Written exercise:
Reproduce the material below with every instance of "Viewport" switched to "Display area", leaving everything else unchanged.

****************************************

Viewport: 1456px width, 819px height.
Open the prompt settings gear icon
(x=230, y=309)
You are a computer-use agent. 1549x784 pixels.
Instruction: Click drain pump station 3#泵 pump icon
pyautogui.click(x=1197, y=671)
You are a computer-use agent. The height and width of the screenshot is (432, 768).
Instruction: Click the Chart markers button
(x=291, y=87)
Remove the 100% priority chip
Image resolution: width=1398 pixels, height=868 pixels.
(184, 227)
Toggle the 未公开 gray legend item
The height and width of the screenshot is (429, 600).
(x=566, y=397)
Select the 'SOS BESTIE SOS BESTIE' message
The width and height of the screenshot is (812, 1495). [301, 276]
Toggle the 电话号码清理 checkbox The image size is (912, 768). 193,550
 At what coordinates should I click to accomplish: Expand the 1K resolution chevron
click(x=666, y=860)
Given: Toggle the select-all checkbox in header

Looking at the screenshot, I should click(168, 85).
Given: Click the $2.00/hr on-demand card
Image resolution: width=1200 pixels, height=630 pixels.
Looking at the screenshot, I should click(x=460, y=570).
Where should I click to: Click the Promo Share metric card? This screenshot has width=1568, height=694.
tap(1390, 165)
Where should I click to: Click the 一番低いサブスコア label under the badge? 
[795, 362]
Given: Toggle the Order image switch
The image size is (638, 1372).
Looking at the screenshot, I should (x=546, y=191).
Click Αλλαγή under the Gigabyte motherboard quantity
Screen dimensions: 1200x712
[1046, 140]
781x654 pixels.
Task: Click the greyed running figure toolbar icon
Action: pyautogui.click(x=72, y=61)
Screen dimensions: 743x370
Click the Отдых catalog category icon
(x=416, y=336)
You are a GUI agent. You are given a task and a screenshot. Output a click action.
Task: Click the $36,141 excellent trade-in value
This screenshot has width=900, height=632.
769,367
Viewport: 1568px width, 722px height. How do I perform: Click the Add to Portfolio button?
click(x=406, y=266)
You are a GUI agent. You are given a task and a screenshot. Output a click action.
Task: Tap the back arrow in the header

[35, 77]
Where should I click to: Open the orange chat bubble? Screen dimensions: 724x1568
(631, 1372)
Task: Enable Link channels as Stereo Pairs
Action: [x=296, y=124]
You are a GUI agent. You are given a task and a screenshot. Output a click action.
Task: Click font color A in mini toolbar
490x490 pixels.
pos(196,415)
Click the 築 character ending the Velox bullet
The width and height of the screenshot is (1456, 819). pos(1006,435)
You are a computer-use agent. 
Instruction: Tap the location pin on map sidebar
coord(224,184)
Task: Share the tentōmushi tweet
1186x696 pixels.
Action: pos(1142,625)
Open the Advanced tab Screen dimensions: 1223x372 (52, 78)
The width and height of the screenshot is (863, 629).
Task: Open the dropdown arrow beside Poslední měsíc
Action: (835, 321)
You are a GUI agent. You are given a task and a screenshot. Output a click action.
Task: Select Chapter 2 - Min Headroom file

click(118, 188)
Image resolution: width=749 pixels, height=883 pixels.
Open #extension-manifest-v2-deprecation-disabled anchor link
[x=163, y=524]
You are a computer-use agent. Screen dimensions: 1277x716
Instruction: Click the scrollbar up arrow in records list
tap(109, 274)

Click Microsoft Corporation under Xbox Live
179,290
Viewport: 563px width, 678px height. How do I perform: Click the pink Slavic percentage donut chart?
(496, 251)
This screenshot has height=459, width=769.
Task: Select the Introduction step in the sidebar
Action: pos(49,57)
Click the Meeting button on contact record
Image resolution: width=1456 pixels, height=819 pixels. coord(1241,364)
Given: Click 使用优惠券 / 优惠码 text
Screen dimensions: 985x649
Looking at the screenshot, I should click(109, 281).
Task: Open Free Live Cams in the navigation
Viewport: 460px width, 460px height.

****************************************

Task response:
Display area: 1456px width, 819px height.
Open the prompt settings gear icon
(x=230, y=309)
You are a computer-use agent. 1549x784 pixels.
Instruction: Click drain pump station 3#泵 pump icon
pyautogui.click(x=1197, y=671)
You are a computer-use agent. The height and width of the screenshot is (432, 768).
Instruction: Click the Chart markers button
(x=291, y=87)
Remove the 100% priority chip
Image resolution: width=1398 pixels, height=868 pixels.
(184, 227)
Toggle the 未公开 gray legend item
The height and width of the screenshot is (429, 600).
(x=566, y=397)
Select the 'SOS BESTIE SOS BESTIE' message
The width and height of the screenshot is (812, 1495). [301, 276]
Toggle the 电话号码清理 checkbox The image size is (912, 768). 193,550
 At what coordinates should I click to accomplish: Expand the 1K resolution chevron
click(x=666, y=860)
Given: Toggle the select-all checkbox in header

Looking at the screenshot, I should click(168, 85).
Given: Click the $2.00/hr on-demand card
Image resolution: width=1200 pixels, height=630 pixels.
Looking at the screenshot, I should click(x=460, y=570).
Where should I click to: Click the Promo Share metric card? This screenshot has width=1568, height=694.
tap(1390, 165)
Where should I click to: Click the 一番低いサブスコア label under the badge? 
[795, 362]
Given: Toggle the Order image switch
The image size is (638, 1372).
Looking at the screenshot, I should (x=546, y=191).
Click Αλλαγή under the Gigabyte motherboard quantity
Screen dimensions: 1200x712
[1046, 140]
781x654 pixels.
Task: Click the greyed running figure toolbar icon
Action: pyautogui.click(x=72, y=61)
Screen dimensions: 743x370
Click the Отдых catalog category icon
(x=416, y=336)
You are a GUI agent. You are given a task and a screenshot. Output a click action.
Task: Click the $36,141 excellent trade-in value
This screenshot has width=900, height=632.
769,367
Display area: 1568px width, 722px height. How do I perform: Click the Add to Portfolio button?
click(x=406, y=266)
You are a GUI agent. You are given a task and a screenshot. Output a click action.
Task: Tap the back arrow in the header

[35, 77]
Where should I click to: Open the orange chat bubble? Screen dimensions: 724x1568
(631, 1372)
Task: Enable Link channels as Stereo Pairs
Action: [x=296, y=124]
You are a GUI agent. You are given a task and a screenshot. Output a click action.
Task: Click font color A in mini toolbar
490x490 pixels.
pos(196,415)
Click the 築 character ending the Velox bullet
The width and height of the screenshot is (1456, 819). pos(1006,435)
You are a computer-use agent. 
Instruction: Tap the location pin on map sidebar
coord(224,184)
Task: Share the tentōmushi tweet
1186x696 pixels.
Action: pos(1142,625)
Open the Advanced tab Screen dimensions: 1223x372 (52, 78)
The width and height of the screenshot is (863, 629).
Task: Open the dropdown arrow beside Poslední měsíc
Action: (835, 321)
You are a GUI agent. You are given a task and a screenshot. Output a click action.
Task: Select Chapter 2 - Min Headroom file

click(118, 188)
Image resolution: width=749 pixels, height=883 pixels.
Open #extension-manifest-v2-deprecation-disabled anchor link
[x=163, y=524]
You are a computer-use agent. Screen dimensions: 1277x716
Instruction: Click the scrollbar up arrow in records list
tap(109, 274)

Click Microsoft Corporation under Xbox Live
179,290
Display area: 563px width, 678px height. How do I perform: Click the pink Slavic percentage donut chart?
(496, 251)
This screenshot has height=459, width=769.
Task: Select the Introduction step in the sidebar
Action: pos(49,57)
Click the Meeting button on contact record
Image resolution: width=1456 pixels, height=819 pixels. coord(1241,364)
Given: Click 使用优惠券 / 优惠码 text
Screen dimensions: 985x649
Looking at the screenshot, I should click(109, 281).
Task: Open Free Live Cams in the navigation
Display area: 460px width, 460px height.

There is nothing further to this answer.